VEHICLE, REPAIR COSTS DRIVING BIGGER LOANS

ADAPT Apr 2020 / by ANNA ZECK  / Read original article

While it’s no surprise that advanced safety features in vehicles drive up the cost of car repairs, more information has come out in recent months detailing just how much of an impact those features make on cost—and the impact on consumers.

In a controversial Wall Street Journal article, “A $45,000 Loan for a $27,000 Ride,” in late 2019, the Journal took a look at the increasing trend of consumers taking out significant longs to pay for new vehicles—sometimes to the point that the debt exceeds the car’s value (referred to as “negative equity”).

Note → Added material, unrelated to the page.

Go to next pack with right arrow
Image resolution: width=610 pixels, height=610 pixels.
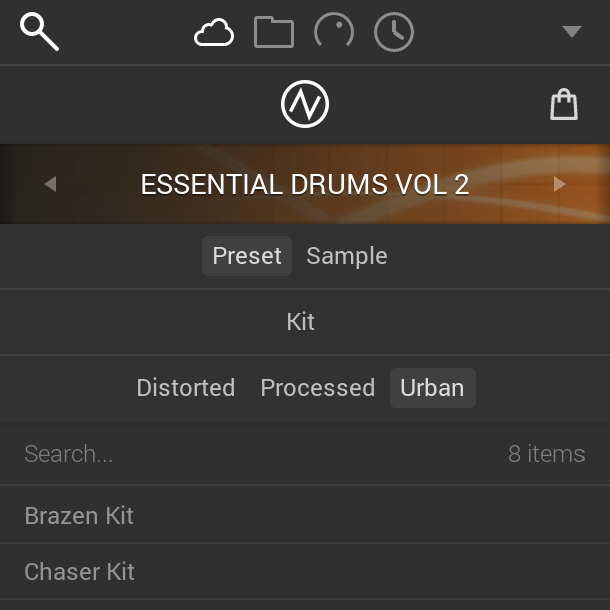[x=559, y=184]
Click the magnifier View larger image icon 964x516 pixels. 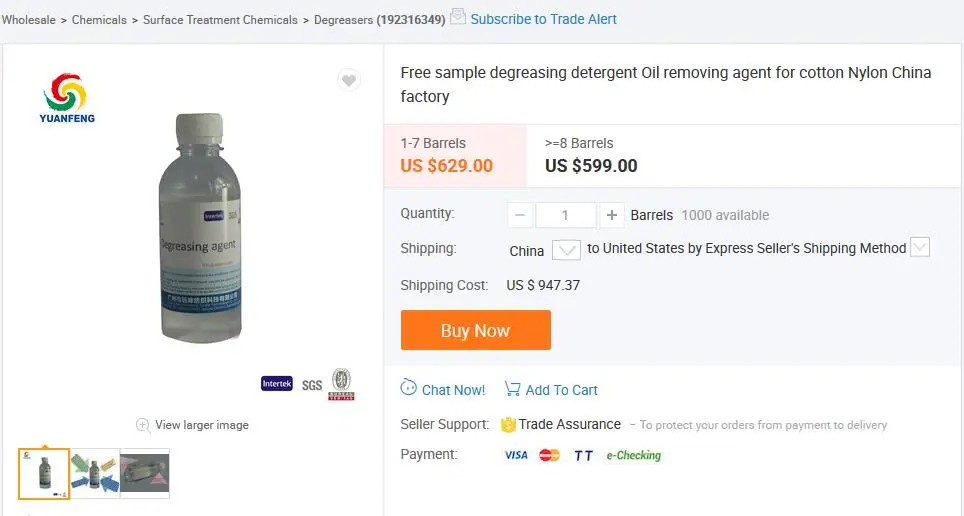[143, 425]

According to Edmunds, 33 percent of people who traded in cars to buy new ones in the first nine months of 2019 had negative equity, compared with 28 percent five years ago and 19 percent a decade ago. Those borrowers owed about $5,000 on average after they traded in their cars, before taking on new loans and rolling old debt into a new loan.

Those numbers illustrate affordability issues, says Susanna Gotsch, industry analyst for information provider CCC Information Services.

“As consumers have demanded more features and light trucks, the cost of the vehicles have risen,” Gotsch says. “It’s becoming much less affordable for people to buy a brand new vehicle, and that results in bigger loans.”